SELECTED EXCERPT.
Dallas, Texas: Death and distrust return to the streets that once changed America forever

A political assassination over a half-century ago and the fatal gunning down of five Dallas police officers force J. BROOKS SPECTOR to contemplate the horror of these moments.

In the first class after the school lunch period, in first year algebra as we wrestled with the mysteries of the quadratic formula (everyone alive then still remembers where they were when they heard), the school intercom system suddenly came alive with a terse announcement that school would, without warning, now end early and everyone would immediately go home because of a tragedy occurring in Dallas, Texas. There had been a terrible shooting there and it was best if every student was able to be with his or her respective parents at a time like this.

And so we filed out of Mrs Kantor’s maths class, went down the steps to the front doors of the school, and then joined millions of other students across America who similarly filled up school buses, took subways or simply walked home. Each of us were quiet and fearful as we returned to our homes to stare bleakly at the television as the death of a president was announced, his killer was caught, that killer was shot inside the Dallas police headquarters, and the cruel funeral took place on a freezing late autumn day. (If one happened to live in the Washington area, as I did then, we went downtown to wander in a kind of stunned silence with the vast but quiet crowd that first evening.) The date, of course, was 22 November 1963.

DATA SHOWN.
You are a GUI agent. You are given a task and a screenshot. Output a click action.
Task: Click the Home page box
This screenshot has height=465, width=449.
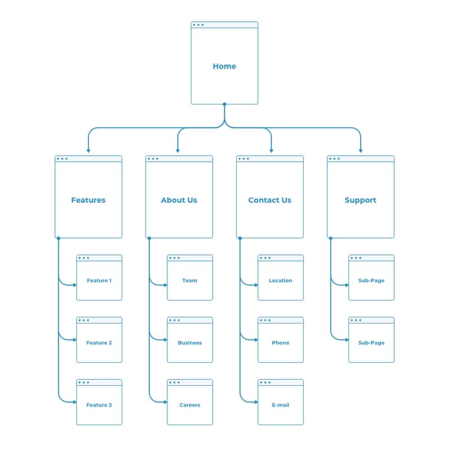pos(224,66)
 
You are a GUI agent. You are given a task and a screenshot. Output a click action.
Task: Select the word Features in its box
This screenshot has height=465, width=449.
pos(88,200)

THE EXERCISE.
Return the passage of the Dallas article from "Dallas, Texas: Death" to "of these moments.", copied word for word.

EXERCISE SOLUTION.
Dallas, Texas: Death and distrust return to the streets that once changed America forever

A political assassination over a half-century ago and the fatal gunning down of five Dallas police officers force J. BROOKS SPECTOR to contemplate the horror of these moments.